It’s the year of free Parks Canada Discovery passes—which means Canada’s most popular national parks are going to be even more crowded when high season hits in the summer. What’s a nature-loving Canuck to do? Well, as the saying goes, the early bird gets the worm—or, in this case, the campsite. Traveling to parks at the very beginning of the season will help you beat the crowds, and can nab you some experiences you won’t get at the height of summer.
Some hints before you go: check to see what’s available at the park during the off-season. While parks may be open, visitors’ centres and interactive activities may not be up and running. Often, though, what you lose in activities you make up for in lack of crowds. Also, keep in mind that “spring” means different things in different places—always check weather reports to make sure you’re adequately prepared for whatever Mother Nature decides to throw at you.
Pacific Rim combines rainforest, ocean, and First Nation culture for a uniquely west coast experience. California may be the spiritual home of surfing culture, but B.C.’s got a pretty strong surf scene as well. You’ll need a wetsuit, and, unless you’re an experienced surfer, it’s best to hook up with a licensed surf school who can show you the ropes and help you stay safe. Once you’re equipped, spend some quality time catching waves. Not up for surfing? Spring can have some dramatic storms, and the park has designated safe viewing areas for soaking in—literally—the beauty of the wild waves. For more traditional park activities, try hiking or kayaking—just stay aware of the weather and the tides. Looking for wildlife? Seals, whales, and seabirds are all plentiful.
It’s a good idea to visit Banff in the spring, since Canada’s most popular national park gets almost four million visitors a year. Depending on the weather, winter activities—including skiing, waterfall ice climbing, and snowshoeing—can last well into April and beyond. If you’re setting out on the trails, though, always be mindful of the conditions: avalanches are a real danger, especially as the seasons start to change. Pay close attention to the information provided by the park, and use their winter trails map to stay on safe winter routes. For a potentially less treacherous spring activity, visit the famous Banff Upper Hot Springs and their historic spa and bath house. (Also keep an eye out for the endangered Banff Springs snail, which lives around the hot springs.) Discovered in 1884, the hot springs were included when Banff National Park was created in 1885 as Canada’s first national park.
If you’re a birder, Point Pelee—the “warbler capital of North America”—should be high on your list of “must see” places. The southernmost tip of the country is a prime location to watch songbirds migrating north. While mid-May is crowded with bird enthusiasts gathering for an informal festival celebrating the spring migration, many species are also visible in March and April, especially if the weather is warm. Check the hours of operation for services like the shuttle from the visitors’ centre to the tip of the park, since many don’t open until later in April.
Spring is the perfect time to visit the gorgeous geology of Bruce Peninsula National Park, since summer often sees long lineups and packed parking lots. Take advantage of smaller crowds to hike to the park’s famous Grotto and explore its other trails.

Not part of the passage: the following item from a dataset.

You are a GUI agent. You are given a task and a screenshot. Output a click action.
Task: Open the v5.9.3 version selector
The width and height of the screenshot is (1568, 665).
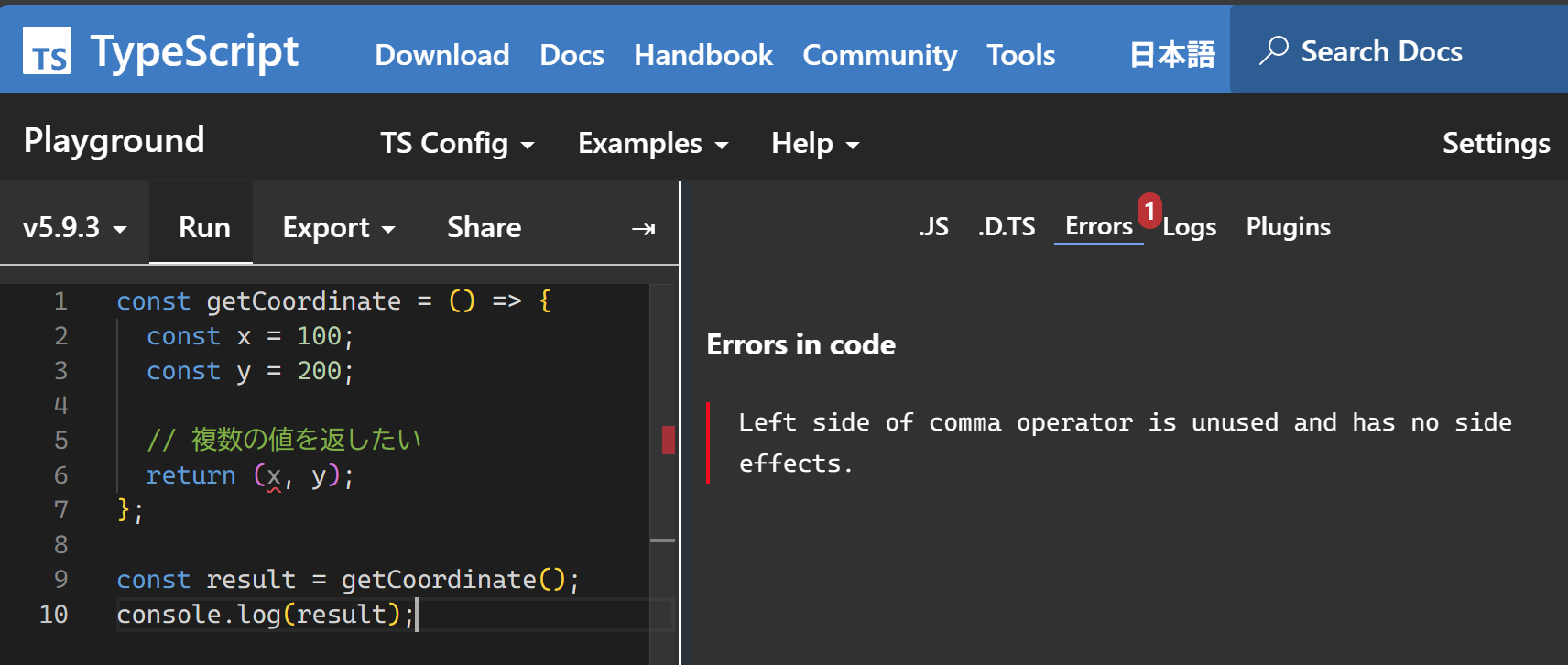74,227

Along the trails, you can often see unique wildflowers that bloom in the small window between spring thaw and the appearance of leaves on the trees. Be warned—in early spring, the trails can still be covered in ice, so stay well back from the edge of the cliffs. If you get tired of dry land, you can always suit up with scuba gear to explore the shipwrecks at nearby Fathom Five National Marine Park.
Located at the confluence of the Atlantic Ocean and the St. Lawrence River, Saguenay-St. Lawrence National Marine Park is an ideal spot to watch whales migrating from early May until the end of October. While visitor centres and organized interpretive activities don’t start until late June, there are lots of opportunities to go whale watching by boat and on the shore (or, if you’re adventurous, by kayak) outside of the park’s peak season. Watch for minke, beluga, fin and blue whales, as well as harbour and grey seals.
Both birds and icebergs migrate by Gros Morne, a UNESCO World Heritage Site that helped geologists prove the theory of plate tectonics. The park is an ideal place to explore two very distinct landscapes: the coastal lowland bordering the Gulf of St. Lawrence, and the alpine plateau in the Long Range Mountains. Up for a little more geology? Download the Explora app and traverse the Tablelands, an area where the earth’s mantle has pushed up through the crust. The app is perfect for exploring before guided tours have begun for the season.
Fundy National Park, New Brunswick
A major spot for spring bird migrations, Fundy National Park is probably best known for allowing visitors to explore the highest tides in the world in the Bay of Fundy. If you go in the spring, you’ll beat the crowds, but also be able to take advantage of activities like fat biking—biking with fat tires, perfect for tackling trails that might still be snowy. If you feel like camping and it’s still chilly, the park has both circular, insulated yurts and rustic cabins for rent. Make sure to sit outside and stargaze—the park is a dark sky preserve, which means there’s little to no light pollution.